**Extracted material**

********************

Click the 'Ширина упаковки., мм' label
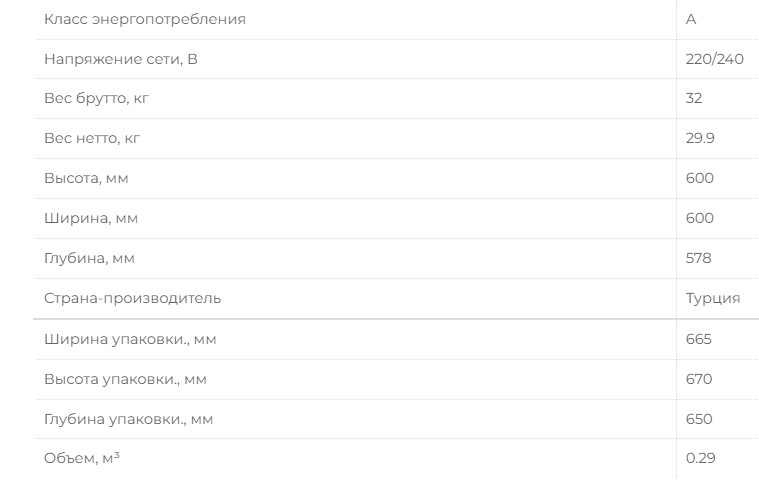This screenshot has height=504, width=759. click(x=130, y=339)
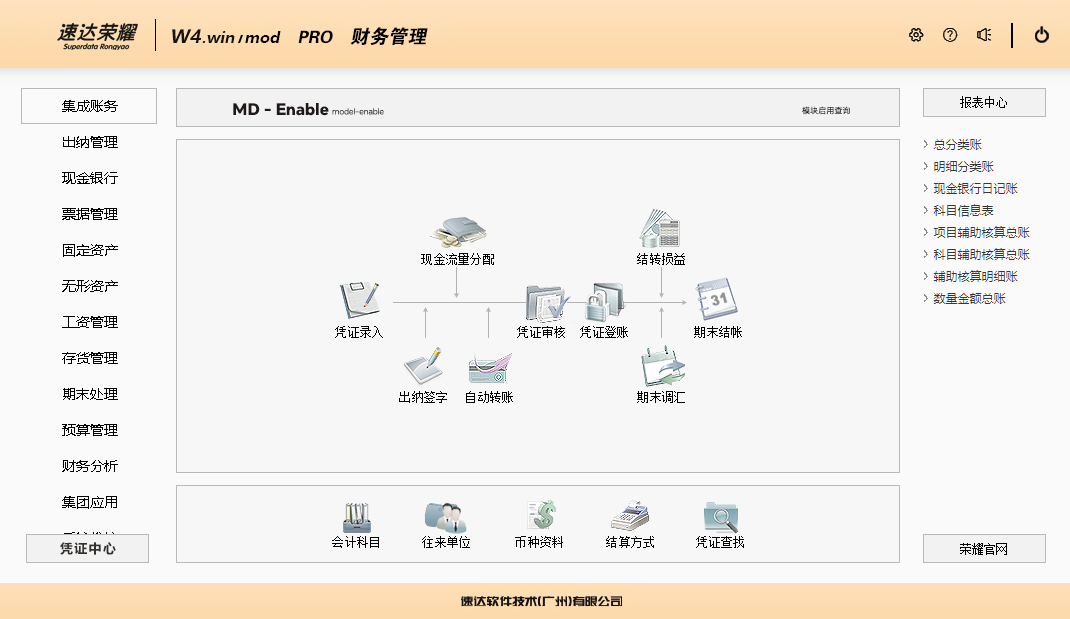Launch the 出纳签字 cashier signature icon
The width and height of the screenshot is (1070, 619).
coord(423,367)
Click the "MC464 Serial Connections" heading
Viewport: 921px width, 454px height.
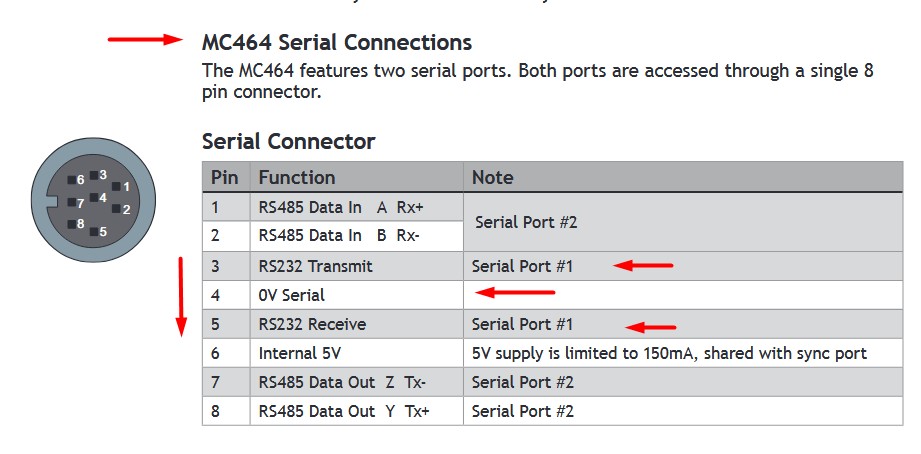tap(336, 43)
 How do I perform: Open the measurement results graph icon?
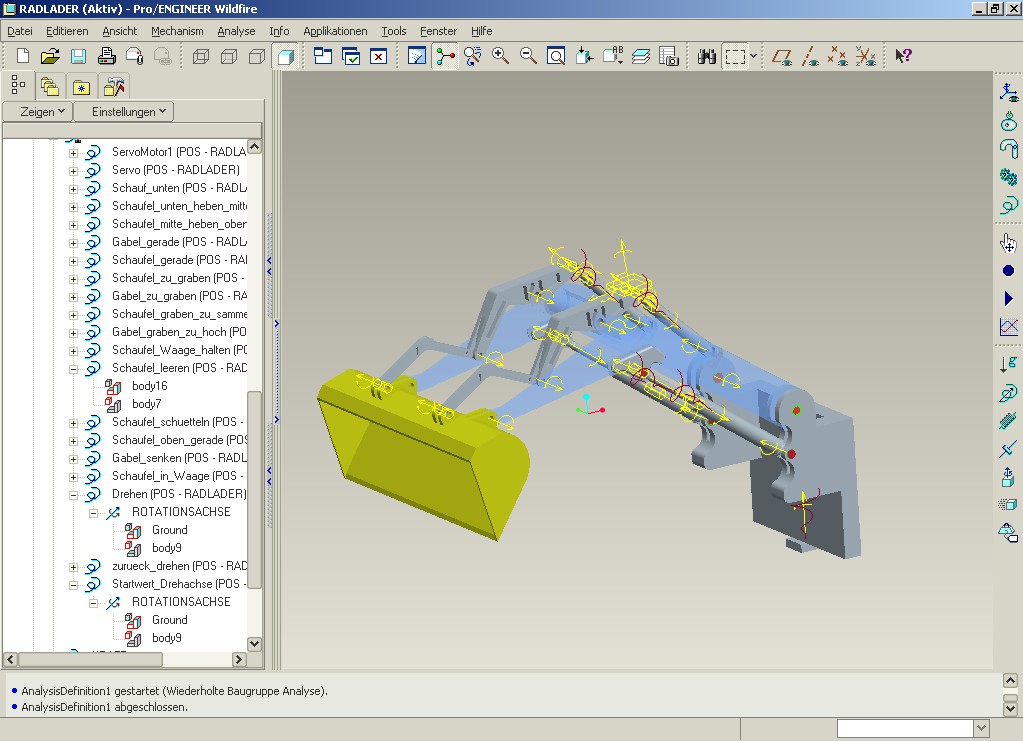click(1008, 327)
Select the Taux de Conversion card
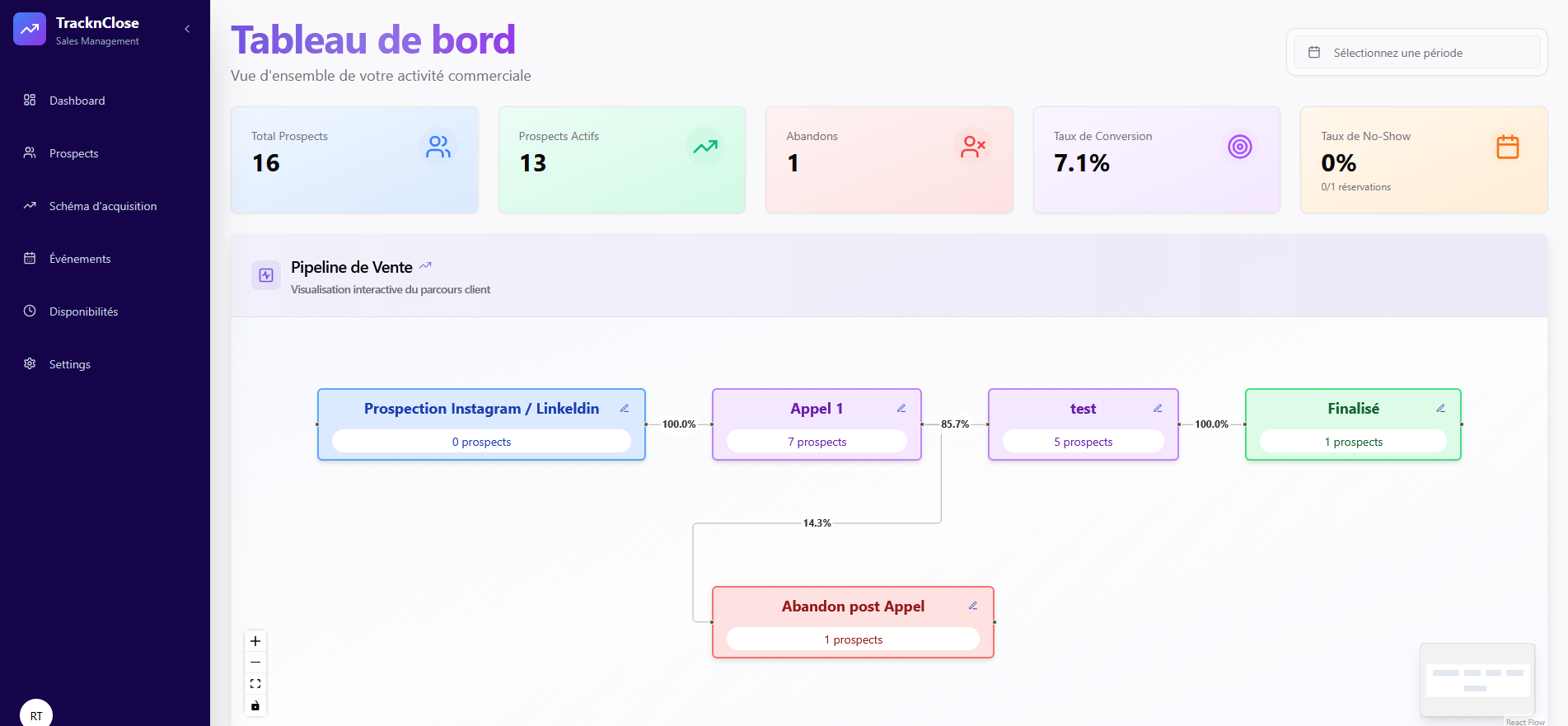Screen dimensions: 1568x726 pos(1156,160)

********************

**Exercise requirements**
Set the listing down exactly, without its pictures.

**Task solution**
Click the 'Ширина упаковки., мм' label
This screenshot has height=504, width=759. click(x=130, y=339)
Launch the 出纳签字 cashier signature icon
The width and height of the screenshot is (1070, 619).
coord(423,367)
Click the "MC464 Serial Connections" heading
Viewport: 921px width, 454px height.
tap(336, 43)
 How do I perform: Open the measurement results graph icon?
click(1008, 327)
Select the Taux de Conversion card
Screen dimensions: 1568x726 pos(1156,160)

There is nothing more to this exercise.